SET OF TASKS -
1. Reproduce the section of the excerpt on intangible asset acquisitions that begins at the words "A qualifying IP" and ends after the words "adaptation or supply.".
2. According to the excerpt on intangible asset acquisitions, how is a loss on the later disposal of a relevant asset acquired from a related party treated?
3. In the excerpt on intangible asset acquisitions, recast the paragraph beginning "Where a company acquires a relevant asset" as a short bulleted list that keeps its main facts.

*** EXCERPT TO READ ***

NO BUSINESS OR NO QUALIFYING IP ASSETS ACQUIRED

Where a company acquires a relevant asset on or after 1 April 2019 and the acquisition is not part of the acquisition of a business, and the company does not acquire any qualifying IP assets as part of the acquisition of the business for use on a continuing basis in the course of the business, a debit cannot be claimed for amortisation, and on disposal any loss on disposal will be treated as a non-trading debit.

A qualifying IP asset is an intangible fixed asset that falls into one of the following categories:

  1. a patent, registered design right, plant breeders’ right,
  2. a right under the law of a country or territory outside the UK corresponding to or similar to a right within the above,
  3. a licence or other right in respect of any of the above, except for software licences that permits use of that software, but does not permit manufacture, adaptation or supply.

Further, the asset cannot to any extent be excluded by Chapter 10 (which are broadly intangible assets for which there are special rules), and cannot be a pre-FA 2002 asset.

RELATED PARTY ACQUISITIONS

Where a relevant asset is acquired from a related party on or after 1 April 2019, a debit for amortisation is not available for corporation tax purposes. A loss on subsequent disposal of the asset will be a non-trading debit.

*** End of EXCERPT TO READ ***
*** DATASET RECORDS ***

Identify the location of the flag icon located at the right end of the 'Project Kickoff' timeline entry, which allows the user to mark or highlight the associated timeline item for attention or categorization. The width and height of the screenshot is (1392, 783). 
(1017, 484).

*** End of DATASET RECORDS ***
*** DATASET RECORDS ***

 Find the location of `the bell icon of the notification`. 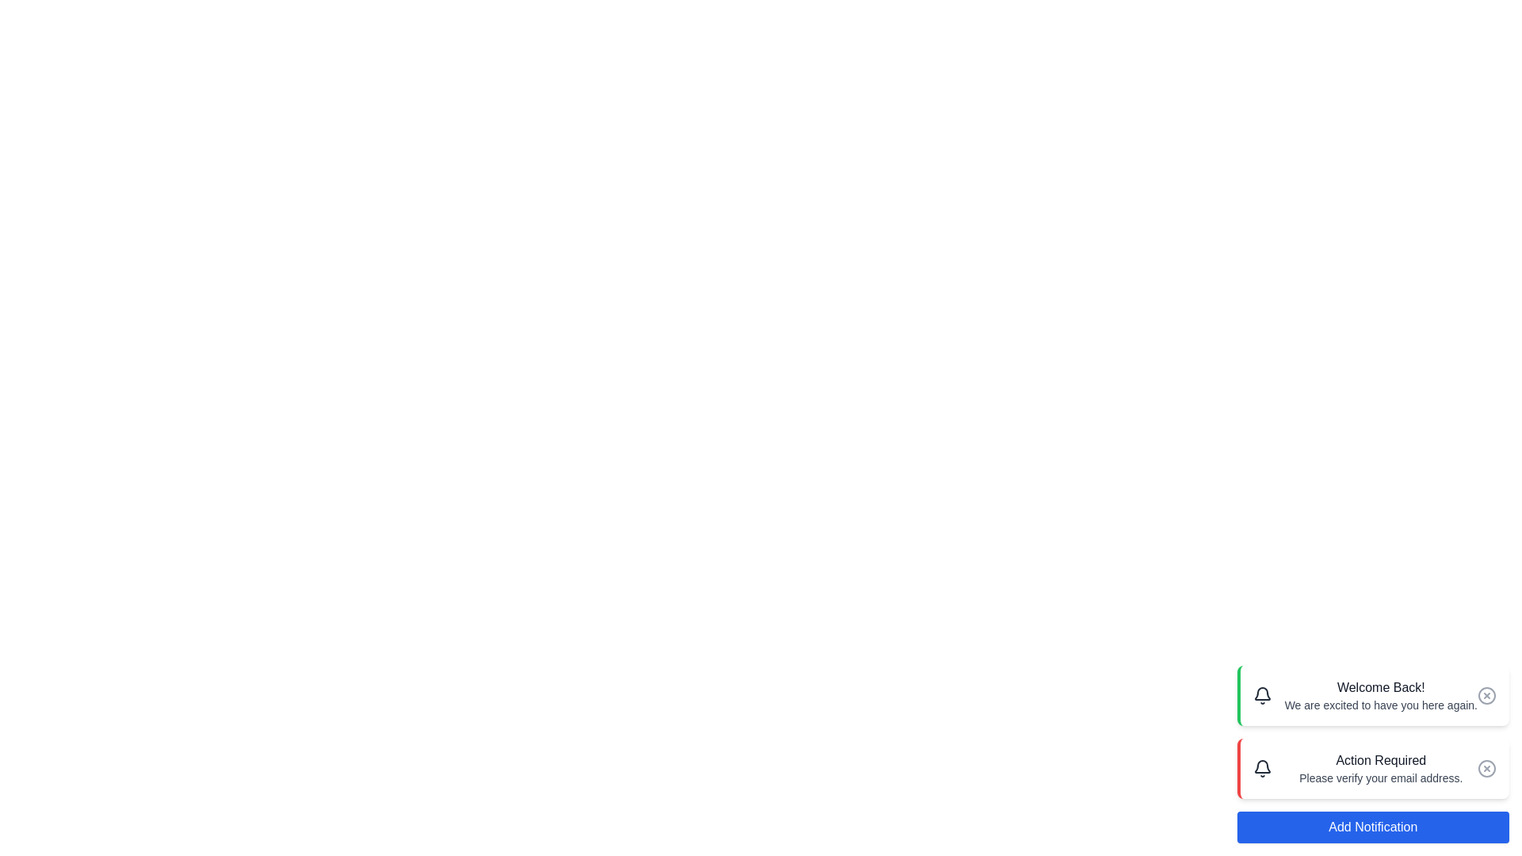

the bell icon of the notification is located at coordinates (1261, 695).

*** End of DATASET RECORDS ***

RESULTS IN ORDER -
1.
A qualifying IP asset is an intangible fixed asset that falls into one of the following categories:

  1. a patent, registered design right, plant breeders’ right,
  2. a right under the law of a country or territory outside the UK corresponding to or similar to a right within the above,
  3. a licence or other right in respect of any of the above, except for software licences that permits use of that software, but does not permit manufacture, adaptation or supply.

2. It is treated as a non-trading debit.

3.
- Applies when a company acquires a relevant asset on or after 1 April 2019, the acquisition is not part of the acquisition of a business, and the company acquires no qualifying IP assets as part of the business acquisition for continuing use in the business.
- No debit can be claimed for amortisation.
- Any loss on disposal is treated as a non-trading debit.